6. Sexual Arrangement
Sexual activities is a crucial part in a marriage. You need to be intimate to bond with each other. We know sometimes our ladies fake their pleasure to boost a man ego, which isn’t ideal.
Communicate your needs and pleasure with your partner. Don’t hesitate to include your kink and fetishes as well if you have any and see how your partner reacts to it before getting into a marriage.
Also communicate how frequent sex should be between the two of you. We know practice makes perfect but you need to be open to your partner about your sexuality before jumping into the marriage. If you’re going to spend the rest of your life with someone, might as well make it enjoyable.
7. Pets vs No Pets
This may seem minor to some, but it’s really important for you to discuss in advance about pets. Sometimes, one of you may want to have pets but the other may not want any pets. It can get troublesome later. Make sure this is discussed in advance so all parties are comfortable with this.
8. In Laws and Family Members
The next thing you want to discuss is the in laws and family members. We would never wish this to anyone but sometimes, some family members can get annoying or bothersome.
They may have their own trauma and belief that they try to project to you and your partner. Talk about this to your partner and decide together how to deal with it. This is especially true if you or your partner are family oriented. The last thing you want is having a nagging in laws who get on your nerves each time.
9. Political Values and Beliefs
The next thing you want to ask your partner about is his political values and beliefs. Make sure that his beliefs and values do not clash with yours.
This may not be a huge issue for some but for the others, it can be a deal breaker. It’s better to be upfront with each other on this in advance to avoid any unnecessary arguments in the future.
10. Love language, attachment style and communication style
The next important thing to discuss is your love language, attachment style and communication style.
Let’s talk about love language first. There are five types of love language.
Words of affirmation: meaning you connect best through words of encouragement and praise. Could be done verbally or through writings.
Physical touch: you feel the most loved when your partner showers you with lots of physical touch such as kisses, hugs, cuddles and sex.
Act of service: you feel loved when your partner does something for you, such as making coffee for you in the morning or doing chores in the house so you get to rest.
Quality time: you feel loved when you get to spend quality time with your partner such as watching movies, going on dinner dates and traveling together.

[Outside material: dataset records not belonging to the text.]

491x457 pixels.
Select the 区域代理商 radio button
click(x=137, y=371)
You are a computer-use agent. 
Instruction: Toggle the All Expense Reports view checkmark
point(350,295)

Receiving Gifts: you feel loved when your partner give you gifts, take you shopping and buy the things for you. It doesn’t even have to be grand, something simple such as flowers and your favorite food counts as well.
Attachment Style
There are four types of attachment style, secure, dismissive, preoccupied and fearful attachment style. Everyone’s attachment style was created from childhood and you have to be aware of your attachment style and your partner’s. Some attachment style are incompatible with each other and just a mere recipe for disaster. Figure it out early in the relationship so you don’t end up wasting your time with someone with incompatible attachment style as yours.
Communication Style
The next thing you need to figure out is your communication style and your partner’s. Are you more quiet and introverted or are you more extroverted and love to talk? What about your significant other? Can you two listen to each other or is there an imbalance in communication where one party always dominate the other?
You need to understand these languages and styles so you can be completely sure that this person is truly compatible with you.
Conclusion
Those were some things you should ask your partner before marriage.
Remember, Marriage is a wonderful thing. Still, you have to make sure that you and your partner have these questions answered since the beginning so you can have a smooth sailing marriage in the future.